### Data to process

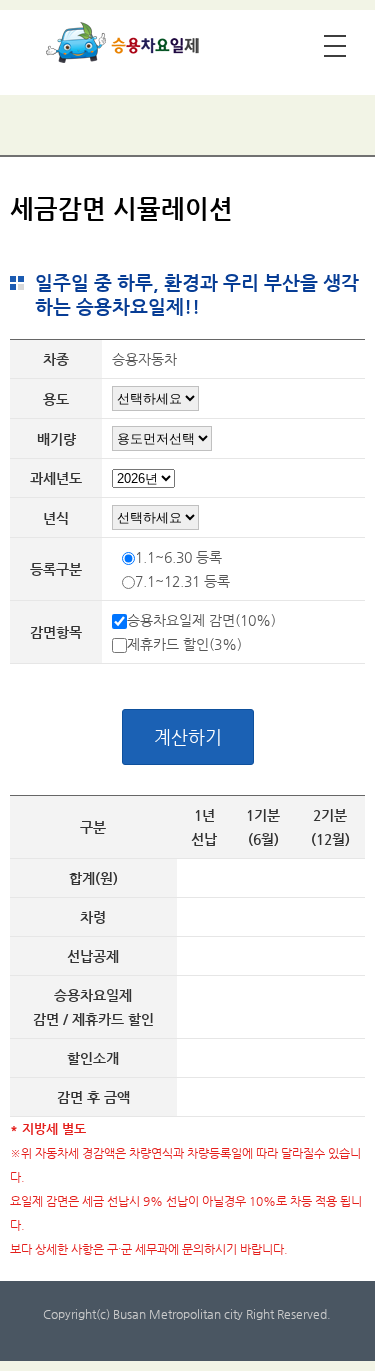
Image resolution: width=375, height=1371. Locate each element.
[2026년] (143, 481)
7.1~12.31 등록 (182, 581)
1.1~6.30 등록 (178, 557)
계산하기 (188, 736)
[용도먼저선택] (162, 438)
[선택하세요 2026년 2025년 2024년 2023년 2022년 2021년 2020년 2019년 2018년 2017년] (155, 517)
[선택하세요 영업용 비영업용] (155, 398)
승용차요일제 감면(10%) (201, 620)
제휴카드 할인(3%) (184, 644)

* * *

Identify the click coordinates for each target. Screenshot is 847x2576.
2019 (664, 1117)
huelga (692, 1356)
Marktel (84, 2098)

### What to produce
Transcribe, exactly and without additions, the lines of the records above, beginning with the line that contains "계산하기 (188, 736)" and ending with the line that contains "제휴카드 할인(3%) (184, 644)", both included.

### Output of the task
계산하기 (188, 736)
[용도먼저선택] (162, 438)
[선택하세요 2026년 2025년 2024년 2023년 2022년 2021년 2020년 2019년 2018년 2017년] (155, 517)
[선택하세요 영업용 비영업용] (155, 398)
승용차요일제 감면(10%) (201, 620)
제휴카드 할인(3%) (184, 644)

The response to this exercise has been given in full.